Data records Start Marker
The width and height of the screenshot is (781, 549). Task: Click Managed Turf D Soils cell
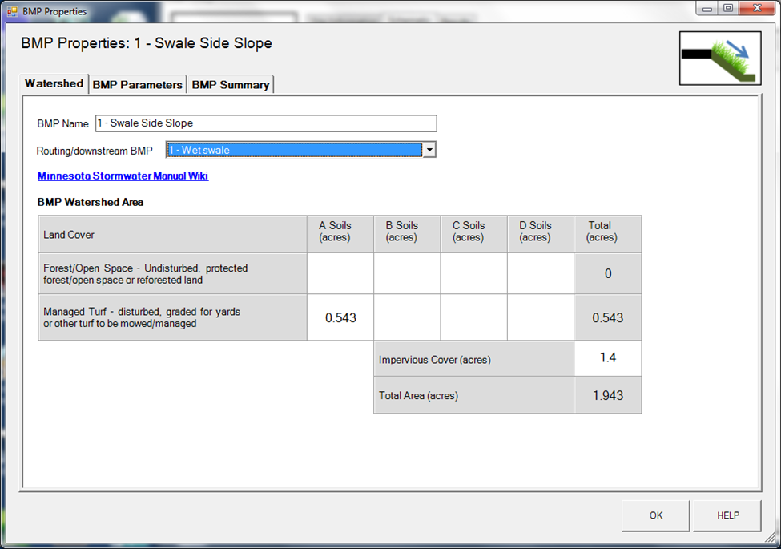point(541,317)
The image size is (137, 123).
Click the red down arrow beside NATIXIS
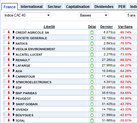pyautogui.click(x=9, y=43)
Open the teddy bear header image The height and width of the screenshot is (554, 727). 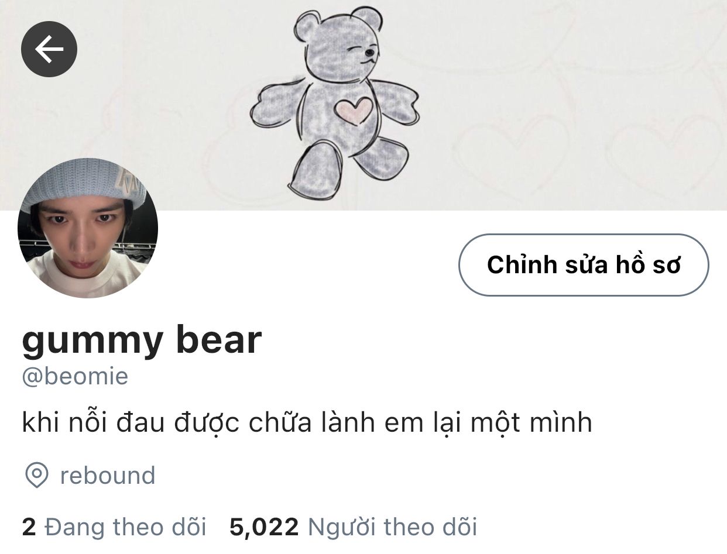(364, 105)
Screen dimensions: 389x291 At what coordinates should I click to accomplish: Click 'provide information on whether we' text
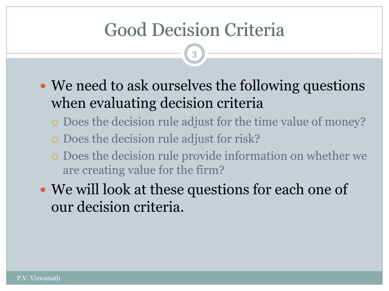(x=274, y=156)

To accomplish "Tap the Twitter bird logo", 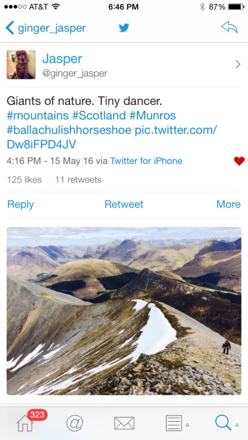I will point(124,28).
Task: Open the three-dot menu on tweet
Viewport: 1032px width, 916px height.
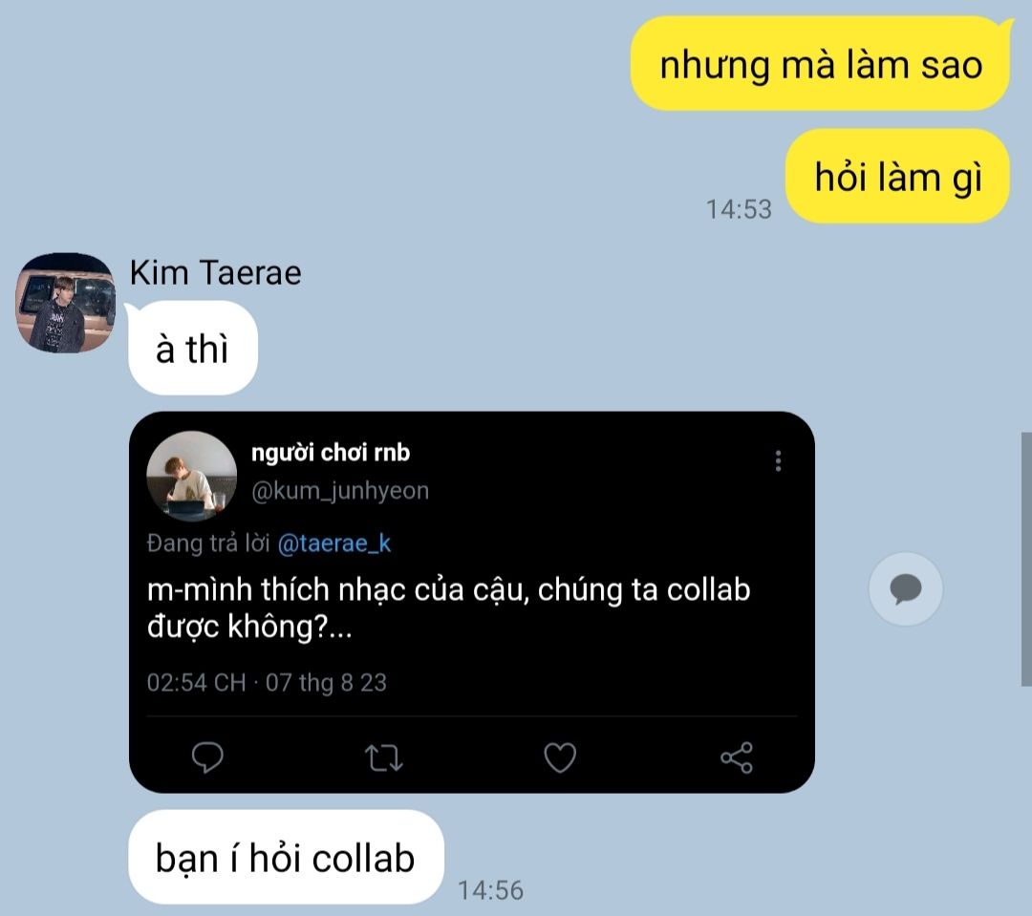Action: pyautogui.click(x=778, y=460)
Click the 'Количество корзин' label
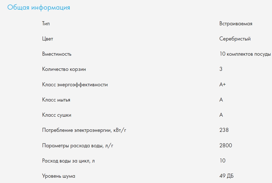Image resolution: width=272 pixels, height=183 pixels. pos(64,69)
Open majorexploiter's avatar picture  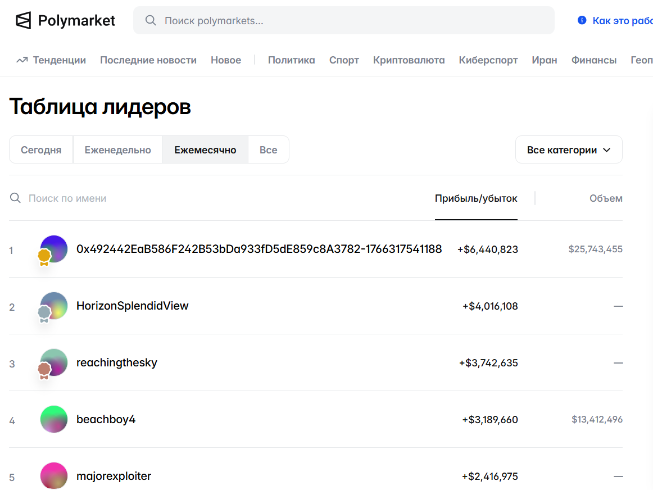pyautogui.click(x=54, y=476)
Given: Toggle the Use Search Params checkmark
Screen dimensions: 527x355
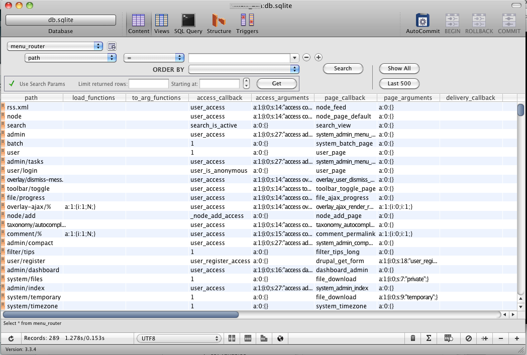Looking at the screenshot, I should pyautogui.click(x=11, y=84).
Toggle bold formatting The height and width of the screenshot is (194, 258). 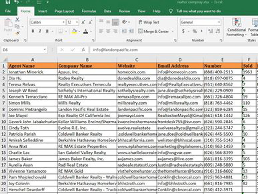click(x=33, y=31)
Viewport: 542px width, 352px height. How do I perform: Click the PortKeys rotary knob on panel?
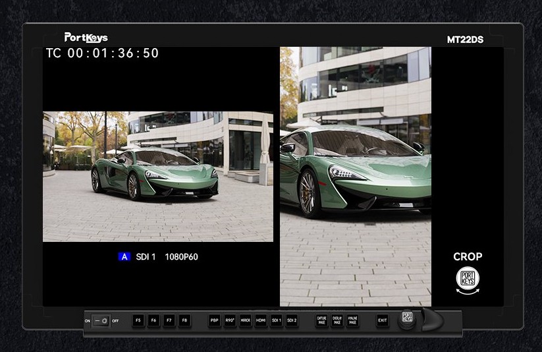408,318
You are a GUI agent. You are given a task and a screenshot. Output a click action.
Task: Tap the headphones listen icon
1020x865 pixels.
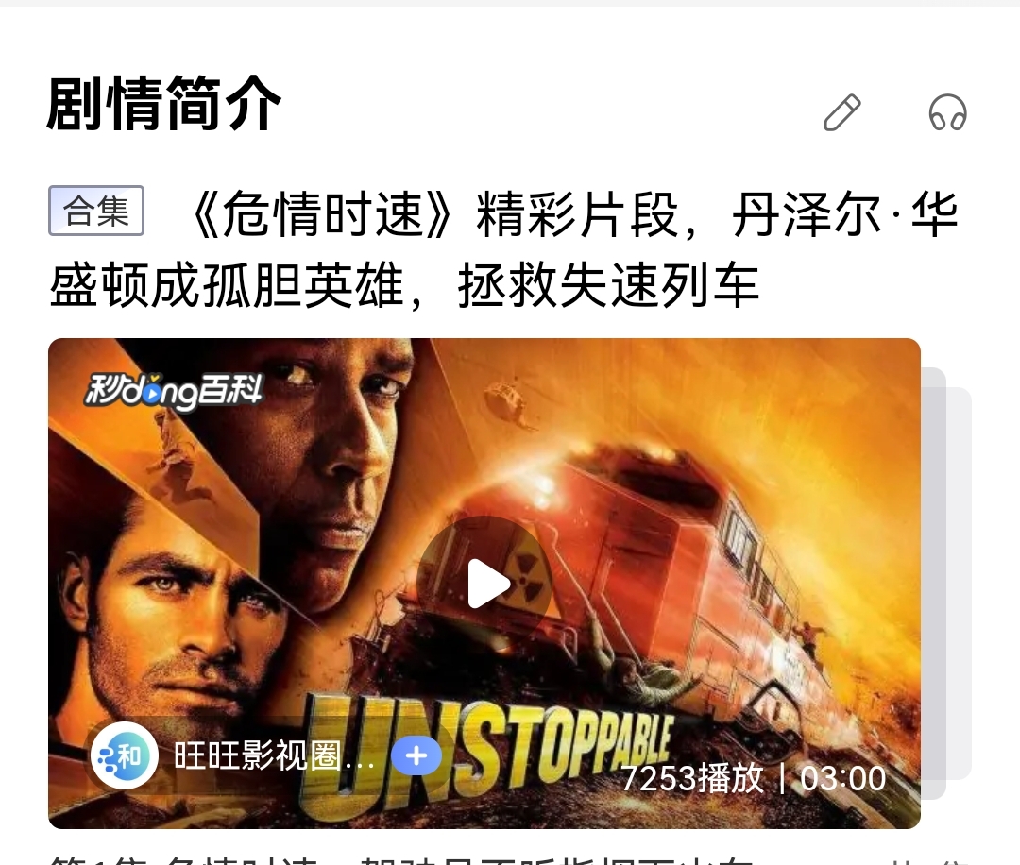coord(948,112)
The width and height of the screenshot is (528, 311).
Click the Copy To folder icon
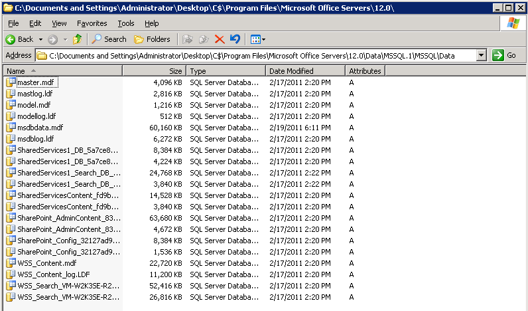tap(204, 39)
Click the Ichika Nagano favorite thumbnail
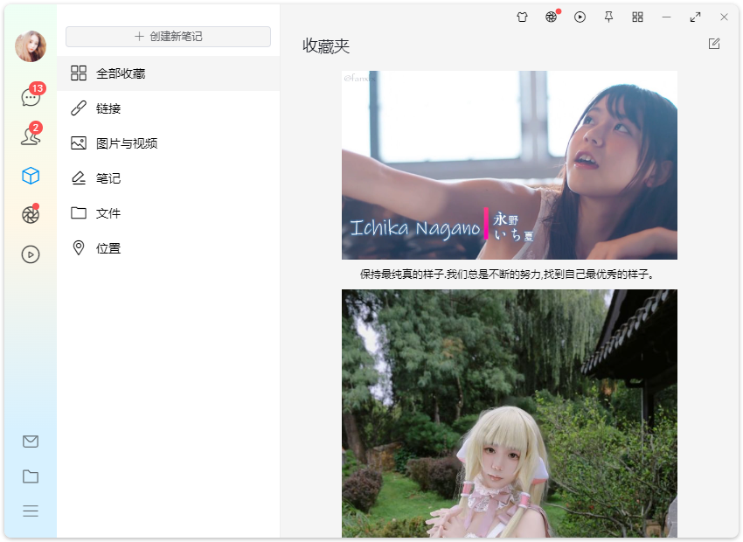Image resolution: width=743 pixels, height=542 pixels. point(508,164)
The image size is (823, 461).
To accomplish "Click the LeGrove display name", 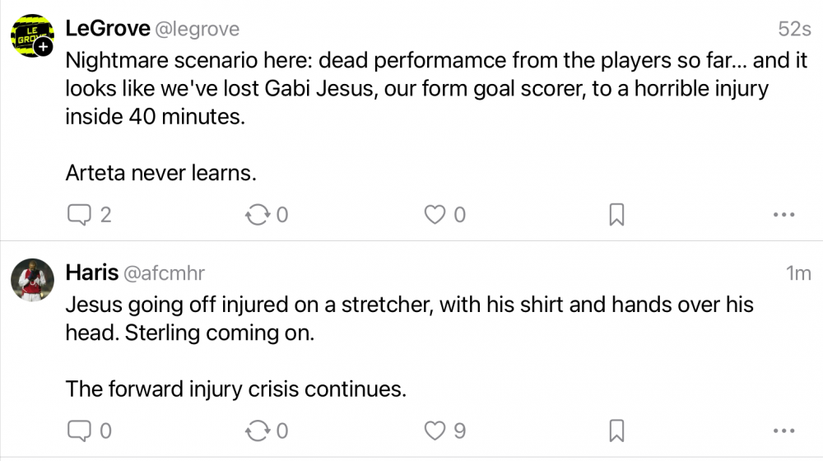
Data records End Marker
_Your objective_
All that is required is an exact reproduction of the lines from the one containing "1020x865 pixels." to the final line of the listing above, pictures omitted.

_Exercise response_
1020x865 pixels.
coord(948,112)
The width and height of the screenshot is (528, 311).
Click the Copy To folder icon
tap(204, 39)
Click the Ichika Nagano favorite thumbnail
Image resolution: width=743 pixels, height=542 pixels. point(508,164)
The image size is (823, 461).
To accomplish "Click the LeGrove display name", 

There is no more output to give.